Timothy Graham, Queensland University of Technology dan Mark Andrejevic, Monash University
Pada 13 Juli, tak lama setelah Donald Trump menjadi target percobaan pembunuhan, Elon Musk, pemilik X (sebelumnya Twitter) yang juga seorang miliarder, mengunggah cuitan kepada lebih dari 200 juta pengikutnya:
Saya sepenuhnya mendukung Presiden Trump dan berharap dia segera pulih.
Selain pernyataan ini, Musk juga berupaya memengaruhi hasil pemilihan Presiden Amerika Serikat (AS) melalui berbagai cara. Dalam tiga bulan terakhir, misalnya, Musk telah menyumbang lebih dari US$100 juta (setara Rp1,57 triliun) kepada sebuah komite aksi politik bernama America PAC yang mendukung Trump.
Namun, penelitian baru kami (saat ini tersedia dalam bentuk pracetak) mengindikasikan bahwa Musk mungkin juga menggunakan pengaruhnya dengan cara yang lebih halus melalui platform X miliknya. Namun, semakin tertutupnya platform ini bagi para peneliti membuat hal ini sulit dipastikan.
Tak lama setelah Musk menyatakan dukungannya terhadap kampanye Trump, terjadi anomali lonjakan dalam jumlah engagement pada akun X-nya. Tiba-tiba, unggahan Musk mendapatkan jumlah tayangan, retweet, dan like yang jauh lebih tinggi dibandingkan dengan akun-akun politik terkemuka lainnya di platform tersebut.
Hal ini menimbulkan kecurigaan apakah Musk telah mengubah algoritma platform X untuk meningkatkan jangkauan unggahannya menjelang pemilihan Presiden AS. Situasi ini sekaligus menunjukkan masalah regulasi platform media sosial seperti X di berbagai negara, termasuk Indonesia.
Bukan yang pertama kali
Musk memiliki rekam jejak dalam mengubah algoritma X agar kontennya bisa menjangkau lebih banyak orang.
Tahun lalu, dia dilaporkan mengerahkan tim yang terdiri dari sekitar 80 insinyur untuk meningkatkan jangkauan unggahannya secara algoritmik. Hal ini terjadi setelah cuitannya yang mendukung Philadelphia Eagles selama Super Bowl dikalahkan oleh cuitan serupa dari Presiden AS Joe Biden.
Super Bowl adalah pertandingan kejuaraan sepak bola yang diadakan setiap tahun oleh National Football League (NFL) di AS. Philadelphia Eagles adalah tim sepak bola berbasis di Philadelphia yang ikut bermain di liga tersebut.
Musk mengonfirmasi kejadian ini secara tidak langsung dengan mengunggah sebuah gambar yang menunjukkan seorang perempuan yang diberi label “tweet Elon” secara paksa memberi susu botol kepada perempuan lain yang diberi label “Twitter”.

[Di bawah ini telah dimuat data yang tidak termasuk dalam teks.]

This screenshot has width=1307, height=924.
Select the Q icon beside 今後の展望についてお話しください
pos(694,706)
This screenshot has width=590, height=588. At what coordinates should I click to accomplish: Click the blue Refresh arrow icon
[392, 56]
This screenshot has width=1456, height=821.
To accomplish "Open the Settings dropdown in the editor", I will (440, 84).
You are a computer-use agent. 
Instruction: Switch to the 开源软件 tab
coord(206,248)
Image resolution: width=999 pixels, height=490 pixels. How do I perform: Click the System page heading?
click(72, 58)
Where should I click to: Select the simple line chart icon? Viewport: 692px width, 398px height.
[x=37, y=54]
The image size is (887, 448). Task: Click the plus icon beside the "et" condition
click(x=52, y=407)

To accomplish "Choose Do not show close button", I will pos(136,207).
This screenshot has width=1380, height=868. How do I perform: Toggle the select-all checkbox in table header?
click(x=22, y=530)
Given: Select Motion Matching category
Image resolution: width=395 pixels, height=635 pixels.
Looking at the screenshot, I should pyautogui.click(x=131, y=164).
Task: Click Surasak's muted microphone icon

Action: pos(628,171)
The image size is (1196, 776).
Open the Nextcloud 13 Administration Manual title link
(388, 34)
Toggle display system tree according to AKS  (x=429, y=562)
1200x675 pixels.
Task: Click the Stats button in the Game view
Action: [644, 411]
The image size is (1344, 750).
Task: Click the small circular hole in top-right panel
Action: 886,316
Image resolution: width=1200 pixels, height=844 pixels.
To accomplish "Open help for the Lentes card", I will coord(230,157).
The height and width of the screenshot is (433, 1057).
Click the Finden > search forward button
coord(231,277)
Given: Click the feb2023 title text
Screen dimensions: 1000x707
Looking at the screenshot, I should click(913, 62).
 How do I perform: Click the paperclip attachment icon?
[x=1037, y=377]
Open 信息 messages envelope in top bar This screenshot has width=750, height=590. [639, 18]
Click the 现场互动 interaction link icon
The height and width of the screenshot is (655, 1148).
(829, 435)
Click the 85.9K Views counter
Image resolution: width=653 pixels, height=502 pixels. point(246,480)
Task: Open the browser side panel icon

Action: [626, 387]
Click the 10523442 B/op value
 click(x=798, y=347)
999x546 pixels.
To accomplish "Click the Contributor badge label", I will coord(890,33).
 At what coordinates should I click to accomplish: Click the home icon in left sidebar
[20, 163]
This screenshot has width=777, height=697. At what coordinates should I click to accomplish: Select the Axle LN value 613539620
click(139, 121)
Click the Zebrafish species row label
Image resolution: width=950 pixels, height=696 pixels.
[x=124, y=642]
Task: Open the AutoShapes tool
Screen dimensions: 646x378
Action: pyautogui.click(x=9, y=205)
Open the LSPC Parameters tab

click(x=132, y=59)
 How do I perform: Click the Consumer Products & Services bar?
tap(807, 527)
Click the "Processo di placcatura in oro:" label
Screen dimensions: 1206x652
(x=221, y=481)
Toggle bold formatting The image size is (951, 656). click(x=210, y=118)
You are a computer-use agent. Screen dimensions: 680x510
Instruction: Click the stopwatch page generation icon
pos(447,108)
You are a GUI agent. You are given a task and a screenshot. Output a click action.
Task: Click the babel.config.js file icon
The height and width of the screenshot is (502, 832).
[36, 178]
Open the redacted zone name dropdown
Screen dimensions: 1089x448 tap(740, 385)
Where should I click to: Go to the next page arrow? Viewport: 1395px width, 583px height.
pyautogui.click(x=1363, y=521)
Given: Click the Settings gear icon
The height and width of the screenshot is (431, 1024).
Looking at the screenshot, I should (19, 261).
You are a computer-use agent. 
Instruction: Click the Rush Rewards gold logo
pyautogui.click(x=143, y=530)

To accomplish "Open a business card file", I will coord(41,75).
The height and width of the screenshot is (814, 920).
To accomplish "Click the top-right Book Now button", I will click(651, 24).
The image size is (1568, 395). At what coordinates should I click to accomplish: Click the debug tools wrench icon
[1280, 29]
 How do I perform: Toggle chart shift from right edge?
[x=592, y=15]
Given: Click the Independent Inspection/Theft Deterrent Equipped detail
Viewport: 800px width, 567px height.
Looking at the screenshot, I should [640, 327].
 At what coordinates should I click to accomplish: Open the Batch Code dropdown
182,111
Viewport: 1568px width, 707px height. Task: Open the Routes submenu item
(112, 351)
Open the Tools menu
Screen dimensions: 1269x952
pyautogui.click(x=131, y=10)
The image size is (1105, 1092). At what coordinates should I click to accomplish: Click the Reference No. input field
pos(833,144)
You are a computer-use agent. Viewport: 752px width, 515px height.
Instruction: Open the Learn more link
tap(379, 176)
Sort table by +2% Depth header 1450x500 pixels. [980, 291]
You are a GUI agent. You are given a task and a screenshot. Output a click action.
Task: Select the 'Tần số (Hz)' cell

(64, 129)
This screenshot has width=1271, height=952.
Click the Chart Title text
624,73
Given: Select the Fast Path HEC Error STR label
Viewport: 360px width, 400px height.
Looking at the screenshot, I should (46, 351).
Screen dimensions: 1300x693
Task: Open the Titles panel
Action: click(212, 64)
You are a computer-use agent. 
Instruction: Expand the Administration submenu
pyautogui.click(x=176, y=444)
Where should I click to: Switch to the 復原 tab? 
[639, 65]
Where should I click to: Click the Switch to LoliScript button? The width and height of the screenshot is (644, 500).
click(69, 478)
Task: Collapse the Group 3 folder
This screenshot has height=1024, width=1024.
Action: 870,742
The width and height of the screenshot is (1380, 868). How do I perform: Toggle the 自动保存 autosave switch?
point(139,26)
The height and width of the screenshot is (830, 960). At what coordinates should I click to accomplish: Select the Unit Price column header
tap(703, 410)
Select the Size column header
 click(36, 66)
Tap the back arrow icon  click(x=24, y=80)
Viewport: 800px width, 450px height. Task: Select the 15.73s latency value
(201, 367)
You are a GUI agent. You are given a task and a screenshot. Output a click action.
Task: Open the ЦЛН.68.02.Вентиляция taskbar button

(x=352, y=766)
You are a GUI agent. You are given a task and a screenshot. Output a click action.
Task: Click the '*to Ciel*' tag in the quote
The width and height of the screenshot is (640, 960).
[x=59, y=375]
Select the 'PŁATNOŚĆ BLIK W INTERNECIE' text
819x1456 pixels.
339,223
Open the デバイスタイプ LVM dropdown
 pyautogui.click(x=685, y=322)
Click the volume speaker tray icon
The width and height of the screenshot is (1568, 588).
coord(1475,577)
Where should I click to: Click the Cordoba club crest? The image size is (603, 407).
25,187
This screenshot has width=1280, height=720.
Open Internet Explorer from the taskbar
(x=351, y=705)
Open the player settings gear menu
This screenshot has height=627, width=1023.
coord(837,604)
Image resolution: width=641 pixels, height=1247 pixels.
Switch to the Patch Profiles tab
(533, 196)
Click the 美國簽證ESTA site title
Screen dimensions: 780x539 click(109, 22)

Untuk mengetahui apakah Musk melakukan hal yang sama menjelang pemilu AS, kami membandingkan metrik interaksi Musk–seperti jumlah tayangan, retweet, dan like–dengan beberapa akun tokoh politik ternama lainnya di platform media sosial ini. Data mencakup periode dari 1 Januari 2024 hingga 25 Oktober 2024.
Akun tokoh politik lain yang menjadi dasar perbandingan adalah akun komentator sayap kanan seperti Jack Posobiec, Tucker Carlson, dan Donald Trump Jr. Kami juga menganalisis akun dari spektrum politik lainnya, termasuk akun politikus AS Alexandria Ocasio-Cortez, Senator AS Bernie Sanders, dan Wakil Presiden Kamala Harris.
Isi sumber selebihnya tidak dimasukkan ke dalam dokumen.